*** Fonte ***

Viver em condomínio

Viver em condomínio não é um processo pacífico face à dificuldade de harmonizar e conciliar a dupla condição de proprietários e comproprietários, pelo que, importa evitar situações susceptíveis de potenciar o surgimento de conflitos de vizinhança. O desiderato deste blogue é abordar as questões práticas inerentes ao regime jurídico da propriedade horizontal, atento o interesse colectivo dos condóminos em geral e administradores em particular.

9/05/2023

A Assembleia de Condóminos


1.1 A Assembleia de Condóminos

Como temos vindo a referir, para formar e manifestar a vontade própria do condomínio quanto às partes comuns e aos “serviços de interesse comum” é necessário um órgão deliberativo. Assim, a competência de tal órgão está restrita às “relações respeitantes ao uso, ao gozo e à conservação das coisas e serviços comuns, estando-lhe vedado invadir a esfera da propriedade individual e exclusiva de cada condómino”.(8) 
 
À assembleia compete, portanto, tomar posição sobre todas as questões relativas às partes comuns, encarregar o administrador de executar as suas deliberações (art. 1436º, al. l) do CC), bem como controlar a sua actividade, seja através da aprovação das suas contas (art. 1431º do CC), seja revogando os seus actos por via de recurso (art. 1438º do CC).
 
Os DL nº 268/94 e 269/94, ambos de 25 de Outubro, surgiram em complemento do DL nº 267/94, também de 25 de Outubro, e das alterações que este introduziu no regime da PH e vieram estabelecer regras “sobre matérias estranhas à natureza de um diploma como o CC ou com carácter regulamentar”, alargando a competência da assembleia de condóminos.(9)
 
Enquanto principal órgão de administração das partes comuns do edifício, a assembleia de condóminos reúne necessariamente, em sessões ordinárias, a realizar uma vez por ano (art. 1431º, nº 1 do CC),(10) sendo que a assembleia pode reunir, ainda, extraordinariamente, nos termos do art. 1431º, nº 2, quando convocada pelo administrador ou por condóminos que representem, pelo menos, 1/4 do capital investido ([25% ou 250‰), (11) não existindo limitação sobre a matéria da convocatória, “desde que cingida, naturalmente, à competência da assembleia”.(12)
 
Quanto à convocatória para tais reuniões, em termos gerais, deve realizar-se carta registada, enviada com 10 dias de antecedência (13) ou, alternativamente, ser feita por aviso convocatório feito com a mesma antecedência, sendo que neste último caso, a convocatória só se considera regularmente feita se for assinado o respectivo recibo de recepção. Além disso, tem de indicar, necessariamente, o dia, hora, local (14) e ordem de trabalhos da reunião e, ainda, informar sobre os assuntos cujas deliberações careçam de unanimidade de votos para aprovação (art. 1432º, nº 2 do CC).

***

▸ Tarefas a realizar:
[1] Transcreva do texto sobre a assembleia de condóminos o trecho entre "Viver em condomínio não" e "administradores em particular.", inclusive.
[2] Escreva a continuação do texto sobre a assembleia de condóminos a partir do ponto em que termina.
As linhas seguintes não são necessárias.

*** Dados fornecidos ***

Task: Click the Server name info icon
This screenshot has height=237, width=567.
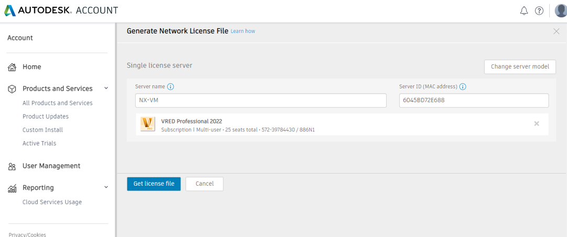Action: (x=170, y=87)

***

▸ Resultados por tarefa:
[1]
Viver em condomínio não é um processo pacífico face à dificuldade de harmonizar e conciliar a dupla condição de proprietários e comproprietários, pelo que, importa evitar situações susceptíveis de potenciar o surgimento de conflitos de vizinhança. O desiderato deste blogue é abordar as questões práticas inerentes ao regime jurídico da propriedade horizontal, atento o interesse colectivo dos condóminos em geral e administradores em particular.

[2]
 
Por fim, é obrigatório que, a cada reunião da assembleia de condóminos, corresponda uma acta, que deverá ser redigida e assinada por quem tenha presidido à reunião e devidamente subscrita pelos condóminos que nela tenham participado. 
 
Da acta deverá constar o relato resumido do modo como a reunião decorreu, especificando o teor das deliberações tomadas. 
 
Após serem regular e validamente aprovadas e exaradas em acta, as deliberações da assembleia vinculam todos os condóminos, porquanto representam a vontade de um órgão colegial. Também aqueles que ingressem no condomínio posteriormente à aprovação da deliberação se vincularão à mesma.(15)
 
A acta é também, no nosso entendimento, condição de eficácia das deliberações, porquanto,na sua falta,a deliberação, apesar de válida, fica suspensa na produção dos seus efeitos. Trata-se, assim, de documento ad probationem, necessário apenas para a prova da deliberação, pelo que esta não poderá ser executada enquanto não for documentada.(16)

Processualmente, a falta de ata traduz-se numa excepção dilatória de direito substantivo.(17) Por fim, as actas deverão ser facultadas, pelo administrador, aos condóminos e a terceiros titulares de direitos sobre as fracções autónomas.

Notas

8. Abílio Neto, Manual da Propriedade Horizontal, reimpressão da 4.ª ed. reformulada, Ediforum, Lisboa, 2017, p. 642

9. Cfr. preâmbulo do DL 268/94 bem como os art. 4º/3 e 5/2 desse diploma e os art. 1º/1 e 2º, nº 1 e 3 do DL 269/94.
 
10. Entendem Pires de Lima e Antunes Varela (Código Civil Anotado, Vol. III, reimpressão da 2.ª ed., com a colaboração de M. Henrique Mesquita, Coimbra Editora, Coimbra, 2010, p. 444) que o título constitutivo pode estabelecer data distinta da prevista no nº 1 do art. 1431º, porquanto “estão aqui em jogo, exclusivamente, interesses dos contitulares do edifício”. No mesmo sentido, Sandra Passinhas (op. cit., p. 205) defende que a previsão legislativa é uma mera indicação, não sendo imperativa, porquanto “a intenção do legislador terá sido apenas a de estabelecer a obrigatoriedade de uma reunião anual e, ainda, que não existe qualquer interesse ou razão de ordem pública para que o ano de administração do prédio corresponda necessariamente ao ano civil”, pois que aquilo que a lei exige é que a reunião ocorra nos 15 dias seguintes ao termo do ano da administração. Tais entendimentos merecem a nossa concordância. Com efeito, a prática demonstra que poucas assembleias ordinárias se realizam nos primeiros 15 dias do mês de Janeiro. 
 
11. Esta exigência quantitativa não se verifica quando um condómino queira recorrer, para a assembleia, de um acto do administrador, ao abrigo do art. 1438º do CC.
 
12. Abílio Neto, op. cit., p. 15.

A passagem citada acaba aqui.